The first thing to do to create a _type-erasing polymorphic object wrapper_ (to
use the terminology introduced by Eric Niebler) is to define a _concept_ that
types will have to adhere to.<br/>
In `EnTT`, this translates into the definition of a template class as follows:

```cpp
template<typename Base>
struct Drawable: Base {
    void draw() { this->template invoke<0>(*this); }
};
```

The example is purposely minimal but the functions can receive values and return
arguments. The former will be returned by the call to `invoke`, the latter must
be passed to the same function after the reference to `this` instead.<br/>
As for `invoke`, this is a name that is injected into the _concept_ through
`Base`, from which one must necessarily inherit. Since it's also a dependent
name, the `this-> template` form is unfortunately necessary due to the rules of
the language. However, there exists also an alternative that goes through an
external call:

```cpp
template<typename Base>
struct Drawable: Base {
    void draw() { entt::poly_call<0>(*this); }
};
```

Once the _concept_ is defined, users need to specialize a template variable to
tell the system how any type can satisfy its requirements:

```cpp
template<typename Type>
inline constexpr auto entt::poly_impl<Drawable, Type> = entt::value_list<&Type::draw>{};
```

In this case, it's stated that the `draw` method of a generic type will be
enough to satisfy the requirements of the `Drawable` concept.<br/>
The `poly_impl` variable template can be specialized in a generic way as in the
example above, or for a specific type where this satisfies the requirements
differently. Moreover, it's easy to specialize it for families of types:

```cpp
template<typename Type>
inline constexpr auto entt::poly_impl<Drawable, std::vector<Type>> = entt::value_list<&std::vector<Type>::size>{};
```

Finally, an implementation doesn't have to consist of just member functions.
Free functions are an alternative to fill any gaps in the interface of a type:

```cpp
template<typename Type>
void print(Type &self) { self.print(); }

template<typename Type>
inline constexpr auto entt::poly_impl<Drawable, Type> = entt::value_list<&print<Type>>{};
```

Refer to the variable template definition for more details.
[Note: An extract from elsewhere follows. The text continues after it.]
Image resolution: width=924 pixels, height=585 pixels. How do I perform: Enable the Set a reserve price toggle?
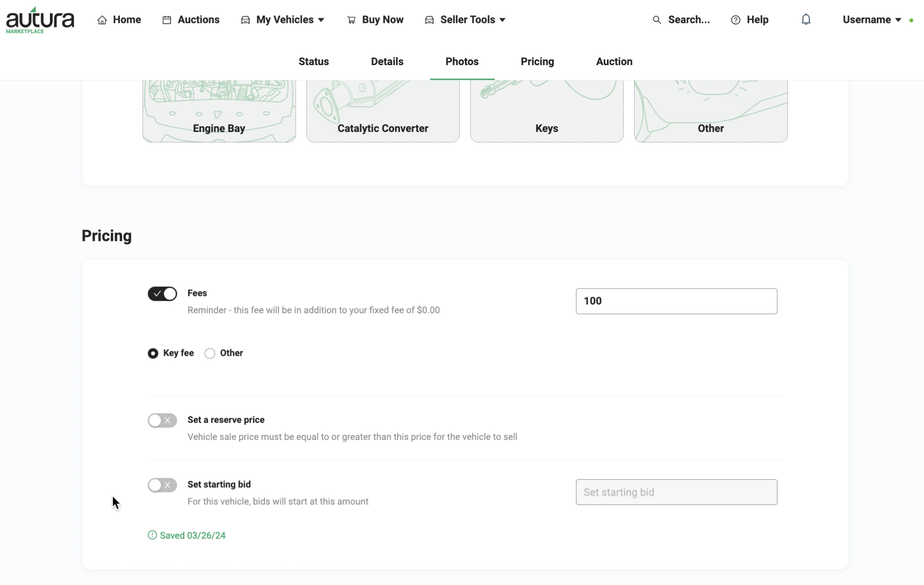[x=162, y=421]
# Static polymorphism in the wild

Once the _concept_ and implementation have been introduced, it will be possible
to use the `poly` class template to contain instances that meet the
requirements:

```cpp
using drawable = entt::poly<Drawable>;

struct circle {
    void draw() { /* ... */ }
};

struct square {
    void draw() { /* ... */ }
};

// ...

drawable d{circle{}};
d.draw();

d = square{};
d.draw();
```

The `poly` class template offers a wide range of constructors, from the default
one (which will return an uninitialized `poly` object) to the copy and move
constructor, as well as the ability to create objects in-place.<br/>
Among others, there is a constructor that allows users to wrap unmanaged objects
in a `poly` instance:

```cpp
circle c;
drawable d{std::ref(c)};
```

In this case, although the interface of the `poly` object doesn't change, it
won't construct any element or take care of destroying the referenced object.